Pfizer flight department fast-tracked vaccine rollout


Pfizer’s corporate flight department accelerated the rollout of the pharmaceutical giant’s vaccine two weeks ahead of schedule, according to its vice president of Corporate Aviation, John Witzig. Speaking at last week’s NBAA Business Aviation Safety seminar, Witzig said that despite the drop- in flights suffered as a result of the pandemic, the flight department played a crucial role in getting the vaccine out.

“As slow as our flying was for last year, the reality is that the value the flight department generated for the business probably exceeded the value of every trip we’ve ever done,” he said.

When the pandemic first set in, Witzig said the reaction was that they were going to be down just a short while. But as time went on, the concern became about maintaining the flight department. Once health and safety protocols were in place, Pfizer realised that its currency flights were “just burning holes” in the sky without really demonstrating any financial benefit to the company.

The firm had always supported the charitable organisation, Corporate Angel Network (CAN), which arranges transportation for cancer patients. So Witzig said he asked his CEO whether such flights could also be used for those missions. Company executives gave their approval and over the next couple of months Pfizer flew a couple of dozen trips, he said.

The flight department also realised the opportunity to show executives “you’ve got a secret weapon” with an in-house aviation department. This enabled the firm to to navigate travel restrictions with more ease.

The flight department then developed a hazmat team and worked with health and safety experts and its own logistics teams to explore how it could begin carrying equipment and vaccines.

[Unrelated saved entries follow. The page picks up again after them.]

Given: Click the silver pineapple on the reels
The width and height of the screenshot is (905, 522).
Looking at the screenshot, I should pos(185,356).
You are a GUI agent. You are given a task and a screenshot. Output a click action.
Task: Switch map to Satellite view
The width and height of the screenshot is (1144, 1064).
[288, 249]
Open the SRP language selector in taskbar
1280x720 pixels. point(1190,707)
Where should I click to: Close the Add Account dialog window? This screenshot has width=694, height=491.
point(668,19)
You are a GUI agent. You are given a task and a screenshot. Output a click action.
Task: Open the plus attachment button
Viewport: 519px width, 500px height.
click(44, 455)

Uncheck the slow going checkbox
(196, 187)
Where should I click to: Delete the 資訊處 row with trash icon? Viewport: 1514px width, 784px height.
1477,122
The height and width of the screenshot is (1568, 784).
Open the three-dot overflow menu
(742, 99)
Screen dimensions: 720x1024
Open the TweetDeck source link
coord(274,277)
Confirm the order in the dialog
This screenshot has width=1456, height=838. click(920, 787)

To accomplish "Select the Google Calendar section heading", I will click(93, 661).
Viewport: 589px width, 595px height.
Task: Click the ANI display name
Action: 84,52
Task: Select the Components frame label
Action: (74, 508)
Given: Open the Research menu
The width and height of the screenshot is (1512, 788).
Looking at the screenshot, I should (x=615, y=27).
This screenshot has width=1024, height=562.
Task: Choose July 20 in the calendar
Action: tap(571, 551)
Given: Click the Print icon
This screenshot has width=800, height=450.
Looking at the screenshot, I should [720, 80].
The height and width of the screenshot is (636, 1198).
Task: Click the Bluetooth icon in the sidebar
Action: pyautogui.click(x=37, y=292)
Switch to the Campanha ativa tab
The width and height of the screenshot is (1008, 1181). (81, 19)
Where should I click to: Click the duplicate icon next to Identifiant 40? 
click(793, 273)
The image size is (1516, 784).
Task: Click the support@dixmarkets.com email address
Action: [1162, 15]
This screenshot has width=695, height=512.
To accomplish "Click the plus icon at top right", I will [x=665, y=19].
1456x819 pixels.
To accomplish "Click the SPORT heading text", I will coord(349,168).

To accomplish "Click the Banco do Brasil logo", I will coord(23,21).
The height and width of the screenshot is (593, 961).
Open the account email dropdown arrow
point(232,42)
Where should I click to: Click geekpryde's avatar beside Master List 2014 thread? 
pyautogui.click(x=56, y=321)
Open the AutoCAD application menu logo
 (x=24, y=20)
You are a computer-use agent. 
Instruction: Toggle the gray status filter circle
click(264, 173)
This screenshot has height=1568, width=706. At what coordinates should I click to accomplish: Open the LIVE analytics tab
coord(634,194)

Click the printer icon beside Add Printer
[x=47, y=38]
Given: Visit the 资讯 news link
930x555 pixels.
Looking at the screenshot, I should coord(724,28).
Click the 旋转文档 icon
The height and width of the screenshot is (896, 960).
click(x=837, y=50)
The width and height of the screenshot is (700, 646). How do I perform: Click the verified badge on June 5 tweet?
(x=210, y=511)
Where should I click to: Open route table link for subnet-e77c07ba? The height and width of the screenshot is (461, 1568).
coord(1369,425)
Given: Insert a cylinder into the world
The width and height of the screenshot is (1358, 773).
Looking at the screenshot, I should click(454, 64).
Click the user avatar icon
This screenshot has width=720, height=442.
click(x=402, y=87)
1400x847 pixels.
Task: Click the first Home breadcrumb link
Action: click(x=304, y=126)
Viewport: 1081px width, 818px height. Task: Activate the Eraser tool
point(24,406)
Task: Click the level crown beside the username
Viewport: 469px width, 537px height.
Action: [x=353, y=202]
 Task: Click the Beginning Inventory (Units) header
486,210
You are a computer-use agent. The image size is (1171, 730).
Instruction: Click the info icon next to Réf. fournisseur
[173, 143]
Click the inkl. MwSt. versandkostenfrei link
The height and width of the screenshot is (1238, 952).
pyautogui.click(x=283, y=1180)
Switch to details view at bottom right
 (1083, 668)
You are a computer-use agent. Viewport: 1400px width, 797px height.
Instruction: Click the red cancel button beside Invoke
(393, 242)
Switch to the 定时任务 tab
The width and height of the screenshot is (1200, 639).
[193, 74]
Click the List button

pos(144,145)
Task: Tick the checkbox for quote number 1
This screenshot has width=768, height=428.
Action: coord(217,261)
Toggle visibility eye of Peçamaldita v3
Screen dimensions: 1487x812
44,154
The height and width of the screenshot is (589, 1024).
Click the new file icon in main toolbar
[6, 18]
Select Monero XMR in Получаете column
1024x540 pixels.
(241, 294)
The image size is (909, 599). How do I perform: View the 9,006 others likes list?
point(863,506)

“It was a lot more complicated than we thought,” Witzig said. But the department was able to work through issues to conduct “dozens and dozens” of trips carrying small loads of trial product and lab technicians while testing was ongoing. The flight department played a small but significant role in the effort to make the Pfizer vaccine available, Witzig said. “We were credited specifically with reducing our time to submission for the emergency-use authorisation by at least two weeks. There’s no doubt how valuable that was to our business.”